SOURCE DOCUMENT =>
More than that, though, I miss my family.

It's really hard to be so far away from them, especially at this time of year, and the hardest part is not really knowing how long it's gonna be til the next time that I get to come home. I wish I could play the piano by the christmas tree at night the way that I did last year. Haha me and valerie are so broke that we have a lil christmas tree sticker on our window. That's our decorations.
This has always been the song that I turn to when I'm feeling kinda alone. Angie Snider actually introduced it to me a couple years ago (I'm in your debt, again). But there's something raw about the line "I love you. And I miss you. What else is there to say?" Because there isn't anything else to say. That covers it.
The other reason that this song is particularly important right now has to do with a friend of mine. Everyone has specific times in their life that are epic and complex. Some labrynths don't appear to have an exit. The good news is that they always do, even if you have to dig your way out or call in the life-flight.
But I feel like I'm watching you break infront of me. I sincerely don't know what to do.
Needless to say, no one can walk through a hard time having nothing but a smile on their face and a cookie in their hand. Sometimes you have to listen to sad music. Sometimes you have to turn off your phone and sleep for 14 hours. What I'm trying to say is that it's okay. Have a bad day. Have sixty bad days. But remember that people are there to support you even if you don't see them. And wake up one morning, and move on.

RECORDS SUPPLIED =>
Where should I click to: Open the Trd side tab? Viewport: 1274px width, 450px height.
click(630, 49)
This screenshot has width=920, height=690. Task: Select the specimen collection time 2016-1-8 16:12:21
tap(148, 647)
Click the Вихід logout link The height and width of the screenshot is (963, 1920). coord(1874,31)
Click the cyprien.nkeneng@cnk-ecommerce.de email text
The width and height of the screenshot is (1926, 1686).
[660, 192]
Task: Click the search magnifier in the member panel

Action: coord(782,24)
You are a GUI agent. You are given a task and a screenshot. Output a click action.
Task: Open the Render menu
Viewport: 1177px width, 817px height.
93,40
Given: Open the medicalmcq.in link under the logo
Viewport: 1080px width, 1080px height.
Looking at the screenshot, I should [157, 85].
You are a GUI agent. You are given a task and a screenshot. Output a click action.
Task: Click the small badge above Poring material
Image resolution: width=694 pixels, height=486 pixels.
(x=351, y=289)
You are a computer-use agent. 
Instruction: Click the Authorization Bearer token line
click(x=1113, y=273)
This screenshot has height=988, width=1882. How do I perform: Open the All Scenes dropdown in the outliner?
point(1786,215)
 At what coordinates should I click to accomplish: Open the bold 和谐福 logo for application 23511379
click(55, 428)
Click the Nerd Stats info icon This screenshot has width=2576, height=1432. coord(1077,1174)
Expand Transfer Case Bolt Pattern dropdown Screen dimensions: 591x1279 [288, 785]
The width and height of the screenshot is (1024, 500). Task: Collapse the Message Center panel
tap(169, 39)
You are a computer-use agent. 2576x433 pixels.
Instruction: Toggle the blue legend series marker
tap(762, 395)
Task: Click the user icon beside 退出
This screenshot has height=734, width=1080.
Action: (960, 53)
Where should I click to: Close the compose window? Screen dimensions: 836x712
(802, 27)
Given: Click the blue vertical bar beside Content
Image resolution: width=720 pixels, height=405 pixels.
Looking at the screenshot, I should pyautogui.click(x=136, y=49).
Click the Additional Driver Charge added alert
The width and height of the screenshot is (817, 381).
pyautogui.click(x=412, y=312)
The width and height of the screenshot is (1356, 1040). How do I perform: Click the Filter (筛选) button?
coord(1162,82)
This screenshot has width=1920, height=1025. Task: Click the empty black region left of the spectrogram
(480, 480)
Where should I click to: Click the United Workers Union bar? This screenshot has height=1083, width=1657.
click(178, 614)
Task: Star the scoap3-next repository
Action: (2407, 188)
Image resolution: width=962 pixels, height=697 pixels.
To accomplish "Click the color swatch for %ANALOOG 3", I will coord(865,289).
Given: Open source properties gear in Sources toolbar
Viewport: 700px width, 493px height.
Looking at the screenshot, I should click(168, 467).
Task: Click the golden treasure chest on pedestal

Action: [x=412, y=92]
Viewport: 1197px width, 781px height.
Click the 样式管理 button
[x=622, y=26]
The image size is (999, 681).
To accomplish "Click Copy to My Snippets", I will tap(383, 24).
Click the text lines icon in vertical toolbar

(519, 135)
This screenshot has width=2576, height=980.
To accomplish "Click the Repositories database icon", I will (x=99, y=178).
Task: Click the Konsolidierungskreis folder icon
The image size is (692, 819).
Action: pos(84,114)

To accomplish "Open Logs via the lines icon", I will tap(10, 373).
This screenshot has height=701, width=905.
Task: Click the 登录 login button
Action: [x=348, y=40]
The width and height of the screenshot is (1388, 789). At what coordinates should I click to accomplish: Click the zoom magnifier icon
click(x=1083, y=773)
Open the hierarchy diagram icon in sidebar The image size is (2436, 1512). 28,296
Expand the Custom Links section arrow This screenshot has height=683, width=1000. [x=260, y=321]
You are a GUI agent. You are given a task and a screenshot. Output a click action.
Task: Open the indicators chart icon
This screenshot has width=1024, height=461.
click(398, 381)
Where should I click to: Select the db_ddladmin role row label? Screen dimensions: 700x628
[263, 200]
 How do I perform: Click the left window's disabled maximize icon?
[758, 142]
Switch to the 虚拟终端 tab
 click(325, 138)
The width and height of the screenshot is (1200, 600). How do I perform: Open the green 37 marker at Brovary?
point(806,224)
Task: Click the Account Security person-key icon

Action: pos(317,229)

DIRECTIVE => Pick up the blog post about missing family at Christmas and a friend's hard time right after its final sentence, and carry it on in the same voice.

ANSWER TO THE EXERCISE =>
I'm doing the only thing I can think of for you. I'm giving you the music that pulls me out of the water.

And kid?
I love you. And I miss you. What else is there to say?
Is this the sound of our demise?
Or is it just the opposite?
I love you and I miss you
What else is there to say?

It takes a hell of a lot more to complete this
Far more, far more to recreate
Far more, far more, far more, far more
Far more, far more than we can take

When you decide how much time
Do you let, do you let, do you let, do you let
Pass before
These false starts, these small meals
They're for my, for my starving hands
Just treading, just treading shallow waters
Avoiding the drop, the drop in the ocean floor

Far more, far more, far more, far more
Far more, far more than we possess
How much, how much, how much
How much longer, girl
How much longer do we need to wait?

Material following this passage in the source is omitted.